On peut expliquer cette réaction par le sujet de l’oeuvre. Dubois abonde: "Le seul sujet qui m’a toujours intéressé, c’est l’amour. Et maintenant, je comprends pourquoi: l’amour en Occident, c’est le lieu où toutes les questions du rapport au monde se posent. (…) Toute la définition de la culture se ramasse dans cette petite boule hypermassive: l’amour."
Quand la direction de l’Espace Go a décidé de programmer Being cette saison, elle en a confié la mise en scène à l’auteur. Après avoir pensé à auditionner des jeunes comédiens, Dubois a finalement confié le rôle à Luc Chapdelaine sans auditions. Le comédien a complété, l’année dernière seulement, une formation de quatre ans à l’École nationale de théâtre du Canada, où il a été remarqué par des artistes aussi prestigieux qu’André Brassard, Yves Desgagnés et… René-Daniel Dubois.

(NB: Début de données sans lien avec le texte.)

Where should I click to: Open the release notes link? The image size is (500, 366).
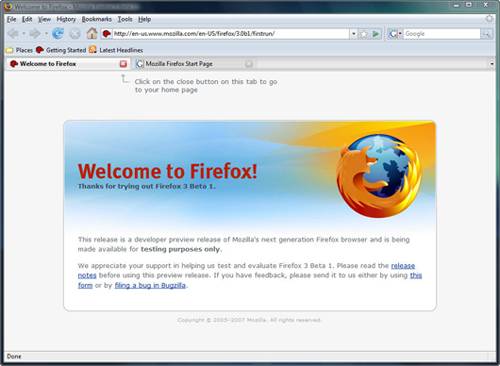(246, 270)

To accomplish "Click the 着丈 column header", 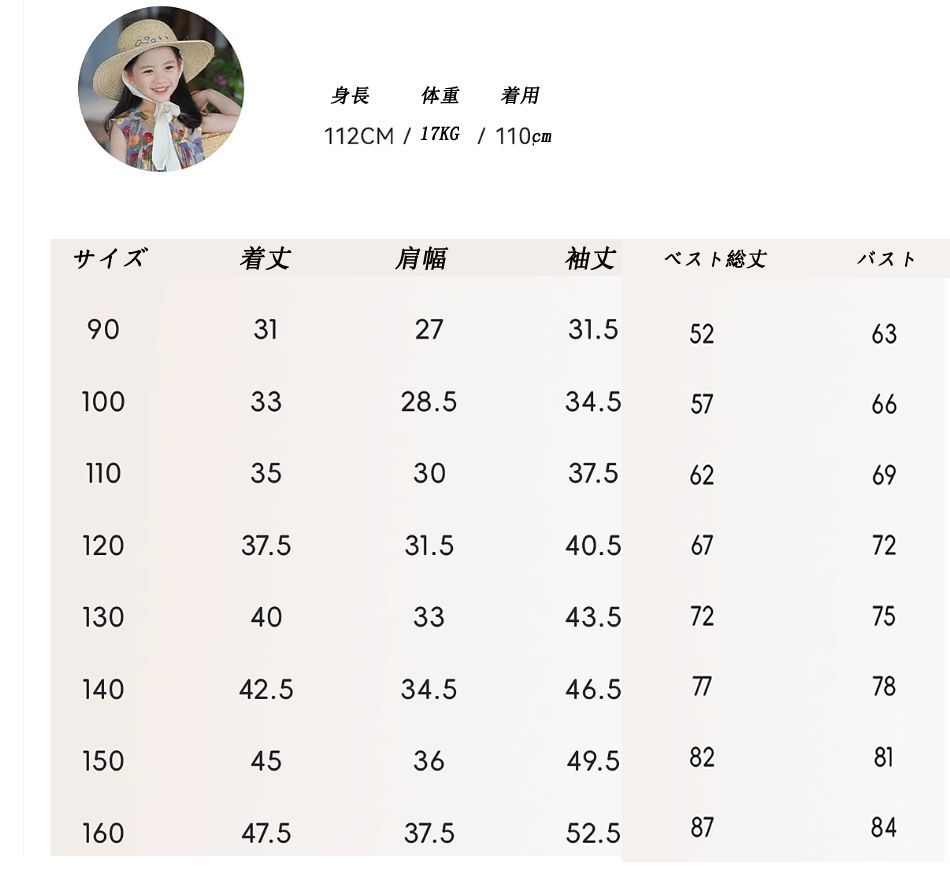I will pyautogui.click(x=265, y=259).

Ce dernier a été fasciné par le caractère excessif du comédien de 25 ans, qui correspond à celui d’Yves. À ses côtés, on retrouvera un autre acteur charismatique, Patrick Goyette (l’inspecteur), en plus de Claude Gai (en sténographe) et Nino Ménard (un musicien sur scène). Le décor sera réalisé par le talentueux jeune scénographe Gabriel Tsampalieros et les éclairages, par Guy Simard.